Exploring Data - Topic 2: Data and Graphical Summaries Flashcards
What is Data?
Data is info about the set of subjects being studied (like road fatalities). Most commonly, data refers to the sample, not the population (unless it is a census)
What are some examples of the different types / formats of data?
Survey data
Spreadsheet type data
MRI image data
What is the Initial Data Analysis (IDA)?
It is a first general look at the data, without formally answering the research questions.
The purposes of IDA are to ensure that later statistical analysis can be performed efficiently and to minimise the risk of incorrect or misleading results
WHat could an IDA assist with?
It could assist with:
IDA helping you to see whether data can answer your research questions
IDA posing other research questions
IDA identifying the data’s main qualities and suggesting the population from which a sample derives
What steps does the IDA involve?
Commonly involves:
Data background: checking the quality and integrity of the data
Data structure: what info has been collected?

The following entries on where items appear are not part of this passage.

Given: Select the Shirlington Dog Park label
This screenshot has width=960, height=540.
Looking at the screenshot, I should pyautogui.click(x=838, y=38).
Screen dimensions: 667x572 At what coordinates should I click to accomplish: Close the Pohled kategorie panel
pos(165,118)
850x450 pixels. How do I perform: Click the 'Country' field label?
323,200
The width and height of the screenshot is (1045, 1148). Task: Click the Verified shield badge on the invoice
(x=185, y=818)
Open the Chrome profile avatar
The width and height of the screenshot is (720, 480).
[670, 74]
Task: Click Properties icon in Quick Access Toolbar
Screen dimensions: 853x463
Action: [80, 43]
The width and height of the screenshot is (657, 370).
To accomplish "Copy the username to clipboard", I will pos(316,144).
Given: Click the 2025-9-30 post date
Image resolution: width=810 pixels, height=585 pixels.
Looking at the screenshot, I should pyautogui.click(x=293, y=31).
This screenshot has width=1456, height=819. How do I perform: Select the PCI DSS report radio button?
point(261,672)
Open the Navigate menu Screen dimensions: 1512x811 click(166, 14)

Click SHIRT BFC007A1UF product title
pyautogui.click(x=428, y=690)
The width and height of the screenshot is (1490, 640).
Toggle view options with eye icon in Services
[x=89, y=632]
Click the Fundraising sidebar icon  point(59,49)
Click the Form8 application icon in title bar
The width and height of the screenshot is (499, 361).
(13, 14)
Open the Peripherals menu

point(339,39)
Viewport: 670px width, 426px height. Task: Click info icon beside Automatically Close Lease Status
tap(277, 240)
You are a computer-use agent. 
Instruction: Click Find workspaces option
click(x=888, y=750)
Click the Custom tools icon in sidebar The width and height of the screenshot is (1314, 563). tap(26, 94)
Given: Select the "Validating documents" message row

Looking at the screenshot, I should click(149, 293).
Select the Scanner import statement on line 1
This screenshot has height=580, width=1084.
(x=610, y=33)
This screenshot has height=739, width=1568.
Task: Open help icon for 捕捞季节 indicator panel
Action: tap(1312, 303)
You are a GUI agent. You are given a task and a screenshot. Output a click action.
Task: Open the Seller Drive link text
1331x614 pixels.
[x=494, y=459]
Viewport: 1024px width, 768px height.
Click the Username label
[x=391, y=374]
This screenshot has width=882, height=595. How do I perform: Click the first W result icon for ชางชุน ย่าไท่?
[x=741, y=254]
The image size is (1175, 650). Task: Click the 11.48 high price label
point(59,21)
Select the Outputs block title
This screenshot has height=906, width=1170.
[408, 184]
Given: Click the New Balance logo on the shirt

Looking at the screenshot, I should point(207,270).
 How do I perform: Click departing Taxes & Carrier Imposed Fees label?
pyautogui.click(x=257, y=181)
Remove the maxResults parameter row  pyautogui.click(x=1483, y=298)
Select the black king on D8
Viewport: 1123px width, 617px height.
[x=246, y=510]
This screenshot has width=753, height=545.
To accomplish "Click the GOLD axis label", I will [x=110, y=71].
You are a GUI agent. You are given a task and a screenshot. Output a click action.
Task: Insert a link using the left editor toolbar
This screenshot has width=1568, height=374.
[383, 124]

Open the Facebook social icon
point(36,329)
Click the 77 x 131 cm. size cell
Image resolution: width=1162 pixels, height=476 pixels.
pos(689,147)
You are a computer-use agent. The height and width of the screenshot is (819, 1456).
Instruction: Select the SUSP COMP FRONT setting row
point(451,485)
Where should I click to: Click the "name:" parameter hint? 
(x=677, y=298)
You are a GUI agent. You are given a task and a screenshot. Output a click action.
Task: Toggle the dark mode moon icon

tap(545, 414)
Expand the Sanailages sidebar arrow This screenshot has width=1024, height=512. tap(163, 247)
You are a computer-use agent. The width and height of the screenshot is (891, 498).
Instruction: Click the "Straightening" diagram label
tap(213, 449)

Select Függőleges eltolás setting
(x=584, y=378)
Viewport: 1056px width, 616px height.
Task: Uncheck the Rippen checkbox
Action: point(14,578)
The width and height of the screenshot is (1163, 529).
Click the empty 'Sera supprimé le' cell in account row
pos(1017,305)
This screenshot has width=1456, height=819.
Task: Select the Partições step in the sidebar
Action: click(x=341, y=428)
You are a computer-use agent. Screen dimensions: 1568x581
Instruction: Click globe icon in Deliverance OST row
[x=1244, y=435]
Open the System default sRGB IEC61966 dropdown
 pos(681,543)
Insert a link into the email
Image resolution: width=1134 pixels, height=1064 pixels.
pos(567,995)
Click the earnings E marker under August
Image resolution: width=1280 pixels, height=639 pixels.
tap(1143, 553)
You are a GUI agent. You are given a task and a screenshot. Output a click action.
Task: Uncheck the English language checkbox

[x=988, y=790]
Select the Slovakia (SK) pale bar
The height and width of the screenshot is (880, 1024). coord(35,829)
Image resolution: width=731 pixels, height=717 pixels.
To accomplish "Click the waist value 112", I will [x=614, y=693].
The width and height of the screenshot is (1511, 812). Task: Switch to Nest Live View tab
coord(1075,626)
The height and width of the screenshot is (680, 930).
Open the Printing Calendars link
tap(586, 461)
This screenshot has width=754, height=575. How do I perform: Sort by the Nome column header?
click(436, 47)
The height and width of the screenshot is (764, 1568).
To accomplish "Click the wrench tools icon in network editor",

Data wrangling: scraping, cleaning, tidying, reshaping, splitting, combining
Data summaries: graphical and numerical
NOTE: EVERY STEP INVOLVED IN THE IDA HAS TO BE DOCUMENTED AS IT ALLOWS FOR THE DATA TO BE REPRODUCED
What is a variable?
A variable measures or describes some attribute of the subject. Data with ‘p’ variables is said two have dimension p
What is it called when there is only 1 variable involved?
Univariate
What is it called when there are 2 variables involved?
Bivariate
What is it called when there are more than 2 variables involved
Multivariate
Would an anonymous identifier such as CRASH ID count as a variable?
No it won’t because it doesn’t add any other useful info to the data only allows for recognition
Is recording raw quantitative or qualitative data preferrable?
Raw quantitative data if possible, because it can easily be summarised into qualitative data, however it is hard to transfer qualitative data into quantitative data
What are the two types of variables
Qualitative / Categorical or Quantitative / Numerical
What are qualitative / categorical variables/data?
Qualitative are non-numeric , and includes info like verbal responses to open ended questions which cannot be valued numerically.
Categorical data is a form of qualitative data that can be grouped into categories instead of measured numerically
The answers are typically in words. If the answer is in words –> categorical
What is an example of categorical data?
WHat is your gender? –> male or female
What are quantitative / numerical variables?
It’s value will always be in a number form.
The answers are typically in numbers
Data expressed in numbers
What are examples of numerical data?
age and income
What are the two types of numerical data?
Discrete and Continuous